===== TEXT EXCERPT =====

Who is influencing and shaping your life? Who are the people that are knowingly or unknowingly influencing you? Some of the greatest influences in our lives are family, friends, teachers, media, and people who we respect and embrace what they are telling us. How do we know where we are headed unless we know the character and direction of those who are influencing us? We have been looking at the book of Jeremiah where God has been warning His people that their direction in life was leading them to exile, which simply means being separated from God. That’s what sin does. What we need to understand is the importance of those who are leading or influencing us. One of the key reasons for the exile was the leadership crisis in Judah. In the end it became a carousel of ungodly leaders exploiting the people rather than empowering them and redirecting them toward God. Roland Harrison summarizes it: “Bad leadership is the ultimate attributive cause of the exile.”[i] We usually do not have a choice in who our parents, teachers, and political leaders are, but we do have a choice in listening to those who champion biblical values. So when and where we have a choice in who we will listen to, let’s choose the right kind of leaders to follow. Here we are about to see the difference between two different groups of leaders and the effects that they had on the people who were being influenced by them. In Jeremiah 23 we find a contrast between godly and ungodly leaders and the impact they had on others. Hopefully we can learn about the kind of leaders that we should be following as they are shaping our lives. So, what kind of leaders should we be following? What are the qualities we should be looking for? And what are the qualities we should avoid?

=====

* **STATED EXERCISE A**:
Does each statement below agree with the sermon excerpt? Answer yes or no for each, quoting the words of the sermon excerpt that decide it. (i) A leadership crisis in Judah was one of the key reasons for the exile. (ii) We usually get to choose who our parents, teachers, and political leaders are. (iii) The contrast between godly and ungodly leaders is found in Jeremiah 23.

===== THE DATA =====

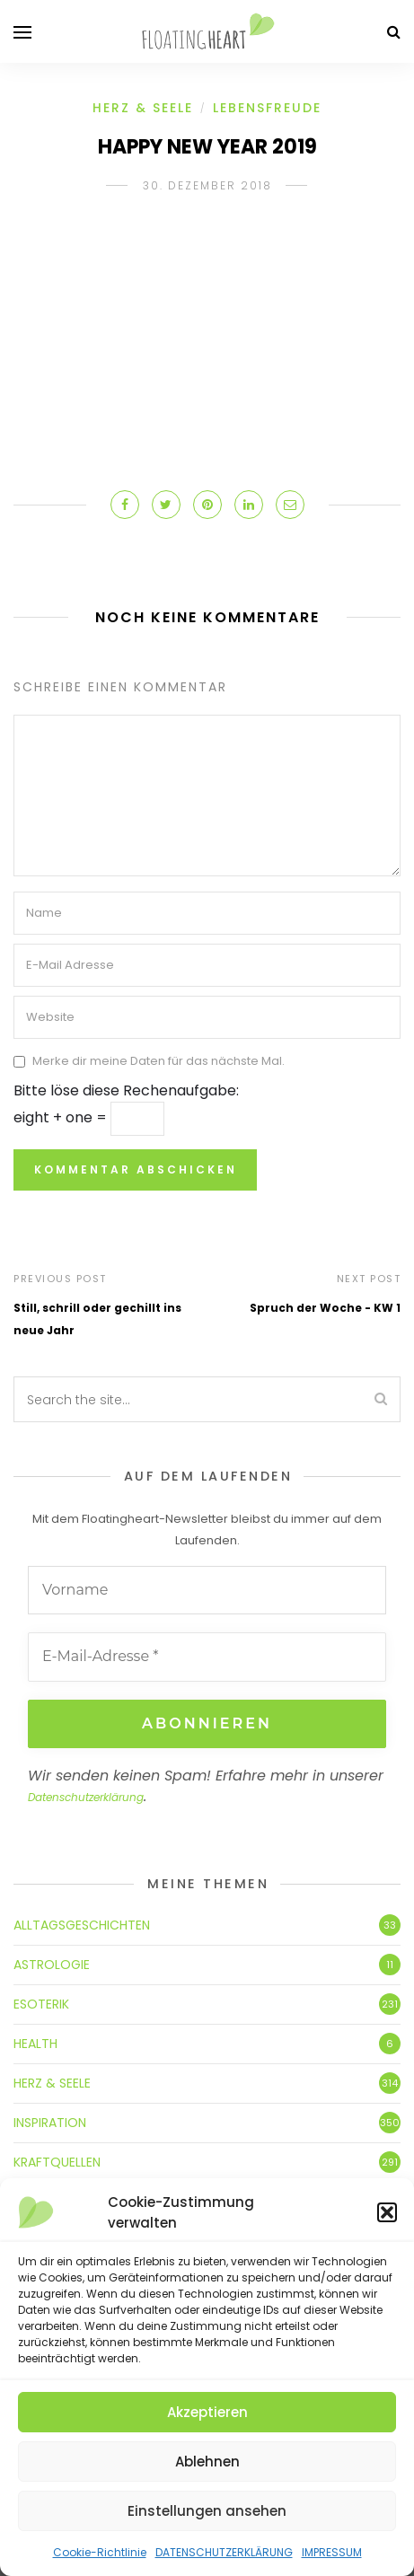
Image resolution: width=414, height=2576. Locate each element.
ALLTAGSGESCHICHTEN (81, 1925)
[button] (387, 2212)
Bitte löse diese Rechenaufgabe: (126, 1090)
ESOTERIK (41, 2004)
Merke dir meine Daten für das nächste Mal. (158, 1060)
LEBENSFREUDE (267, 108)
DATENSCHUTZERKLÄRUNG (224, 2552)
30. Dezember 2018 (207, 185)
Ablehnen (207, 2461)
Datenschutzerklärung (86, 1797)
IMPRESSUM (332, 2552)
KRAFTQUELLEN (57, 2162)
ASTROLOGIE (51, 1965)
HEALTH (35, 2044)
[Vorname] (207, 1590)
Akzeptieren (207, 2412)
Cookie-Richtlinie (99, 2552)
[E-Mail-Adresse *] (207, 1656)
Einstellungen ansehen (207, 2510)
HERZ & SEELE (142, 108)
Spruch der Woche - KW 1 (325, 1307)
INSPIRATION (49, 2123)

=====

* **STATED EXERCISE B**:
In the records, could you start at the line that has "Ablehnen (207, 2461)" and go through the end of the records, writing those lines out again with "Akzeptieren" replaced by "Annehmen" and everything else left the same?

* **WRITTEN REPLY A**:
(i) Yes: "One of the key reasons for the exile was the leadership crisis in Judah."
(ii) No: "We usually do not have a choice in who our parents, teachers, and political leaders are"
(iii) Yes: "In Jeremiah 23 we find a contrast between godly and ungodly leaders"

* **WRITTEN REPLY B**:
Ablehnen (207, 2461)
Datenschutzerklärung (86, 1797)
IMPRESSUM (332, 2552)
KRAFTQUELLEN (57, 2162)
ASTROLOGIE (51, 1965)
HEALTH (35, 2044)
[Vorname] (207, 1590)
Annehmen (207, 2412)
Cookie-Richtlinie (99, 2552)
[E-Mail-Adresse *] (207, 1656)
Einstellungen ansehen (207, 2510)
HERZ & SEELE (142, 108)
Spruch der Woche - KW 1 (325, 1307)
INSPIRATION (49, 2123)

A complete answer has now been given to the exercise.